As you can guess from the opening scene, Ethan has had a hard time balancing work and family. And it’s clear enough that the screenwriters were determined to have a little fun with the conventions of their genre. 3 Days to Kill is a movie in which men in dark suits would just as soon shoot out a glass door than open it before stepping through, where serious voices intone “Abort” when a mission is failing, and a veteran CIA agent such as Ethan answers his buzzing smartphone while saving the world to find a text from his estranged wife, reminding him of their daughter’s birthday.
With only three months—possibly five—to live, Ethan comes to Paris where wife, Tina (Connie Nielsen), and teenage daughter, Zoey (Hailee Steinfeld), have inexplicably settled. Tina is angry at the man who always let her down by putting his job first; Zoey’s skepticism over the old man she has seldom seen is sharpened by scorn.
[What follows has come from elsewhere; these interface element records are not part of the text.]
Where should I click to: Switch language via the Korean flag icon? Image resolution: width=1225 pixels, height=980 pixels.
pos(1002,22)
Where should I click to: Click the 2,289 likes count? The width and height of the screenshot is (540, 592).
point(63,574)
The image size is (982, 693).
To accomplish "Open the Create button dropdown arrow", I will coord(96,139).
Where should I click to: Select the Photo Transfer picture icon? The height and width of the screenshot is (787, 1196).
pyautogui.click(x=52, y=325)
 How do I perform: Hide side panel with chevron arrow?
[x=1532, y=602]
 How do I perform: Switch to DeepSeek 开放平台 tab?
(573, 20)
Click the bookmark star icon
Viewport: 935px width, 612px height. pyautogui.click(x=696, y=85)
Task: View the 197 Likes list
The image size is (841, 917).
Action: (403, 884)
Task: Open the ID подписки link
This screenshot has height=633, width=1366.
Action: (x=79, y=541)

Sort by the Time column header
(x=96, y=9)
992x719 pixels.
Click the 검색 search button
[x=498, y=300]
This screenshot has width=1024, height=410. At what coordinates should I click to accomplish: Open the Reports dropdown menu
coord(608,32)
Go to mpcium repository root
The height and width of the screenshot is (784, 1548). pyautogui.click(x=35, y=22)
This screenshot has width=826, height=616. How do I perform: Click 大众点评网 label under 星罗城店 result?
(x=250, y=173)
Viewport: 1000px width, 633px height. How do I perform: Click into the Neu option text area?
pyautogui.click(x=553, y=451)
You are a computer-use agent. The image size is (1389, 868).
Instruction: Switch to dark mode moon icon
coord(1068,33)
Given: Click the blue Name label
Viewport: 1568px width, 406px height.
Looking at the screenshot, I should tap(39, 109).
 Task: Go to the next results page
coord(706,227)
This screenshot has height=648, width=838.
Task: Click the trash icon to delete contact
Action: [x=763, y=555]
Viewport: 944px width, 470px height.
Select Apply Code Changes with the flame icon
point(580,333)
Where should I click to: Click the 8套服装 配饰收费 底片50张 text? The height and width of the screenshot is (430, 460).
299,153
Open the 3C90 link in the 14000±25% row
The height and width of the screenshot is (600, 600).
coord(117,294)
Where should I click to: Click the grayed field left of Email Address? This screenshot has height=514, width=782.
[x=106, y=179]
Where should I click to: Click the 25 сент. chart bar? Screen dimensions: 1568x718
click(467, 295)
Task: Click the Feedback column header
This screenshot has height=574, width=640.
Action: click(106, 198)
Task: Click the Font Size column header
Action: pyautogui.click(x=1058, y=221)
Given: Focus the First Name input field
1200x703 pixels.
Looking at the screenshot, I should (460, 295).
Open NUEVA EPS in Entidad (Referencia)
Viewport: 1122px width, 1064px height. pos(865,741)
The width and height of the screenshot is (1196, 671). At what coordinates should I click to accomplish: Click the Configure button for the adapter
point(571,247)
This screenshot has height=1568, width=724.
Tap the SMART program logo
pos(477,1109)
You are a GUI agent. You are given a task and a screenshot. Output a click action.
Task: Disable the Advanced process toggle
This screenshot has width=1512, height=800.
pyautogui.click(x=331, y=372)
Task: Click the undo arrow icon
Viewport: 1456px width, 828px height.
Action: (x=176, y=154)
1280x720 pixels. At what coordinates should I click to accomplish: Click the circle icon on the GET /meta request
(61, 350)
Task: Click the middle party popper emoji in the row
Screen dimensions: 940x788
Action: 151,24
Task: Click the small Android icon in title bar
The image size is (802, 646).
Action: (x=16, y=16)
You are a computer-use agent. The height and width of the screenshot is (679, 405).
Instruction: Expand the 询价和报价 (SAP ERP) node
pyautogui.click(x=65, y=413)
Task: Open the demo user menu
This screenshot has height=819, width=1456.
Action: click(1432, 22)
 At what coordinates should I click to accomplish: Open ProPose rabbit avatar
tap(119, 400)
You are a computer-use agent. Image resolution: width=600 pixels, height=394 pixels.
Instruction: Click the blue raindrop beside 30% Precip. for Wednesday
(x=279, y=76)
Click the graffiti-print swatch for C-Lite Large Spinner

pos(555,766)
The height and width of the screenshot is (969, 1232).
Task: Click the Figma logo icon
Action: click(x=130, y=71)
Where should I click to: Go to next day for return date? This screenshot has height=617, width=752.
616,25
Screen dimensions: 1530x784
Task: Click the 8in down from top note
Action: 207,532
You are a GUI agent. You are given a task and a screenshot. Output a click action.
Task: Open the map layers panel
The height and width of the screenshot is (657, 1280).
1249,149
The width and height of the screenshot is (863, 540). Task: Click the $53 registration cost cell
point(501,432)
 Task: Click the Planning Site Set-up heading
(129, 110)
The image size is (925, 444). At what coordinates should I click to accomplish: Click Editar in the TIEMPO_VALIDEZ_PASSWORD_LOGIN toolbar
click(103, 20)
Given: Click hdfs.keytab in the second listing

In her eyes, dad is “so last century,” even as he tries to connect.
But that’s not dad’s only problem. Vivi (Amber Heard), a femme fatale CIA agent who changes costume and hair color in every scene (and would just as soon shoot someone as say bonjour) offers Ethan a Mephistophelean bargain—an “experimental drug” that might cure his brain cancer in exchange for coming out of retirement to kill the Wolf. Ethan accepts the deal, his life in exchange for taking a life, but as always, Mephistopheles drives a hard bargain.
Vivi is vivid as full page, full-color drawing in a graphic novel and the Albino is a bald-headed freak; the Wolf is a cypher and Zoey is annoying, self-important and sympathetic in a teen girl way. Costner dominates the show as a ragged yet still vital man who has seen too much horror and just wants out. His bones are tired but his muscles are hard and his mind alert. 3 Days to Kill is an efficiently made, often-humorous movie that works both as thriller and spoof. It’s amusing despite some serious lapses. Memo to the Screenwriters Guild: torture by electroshock is never funny!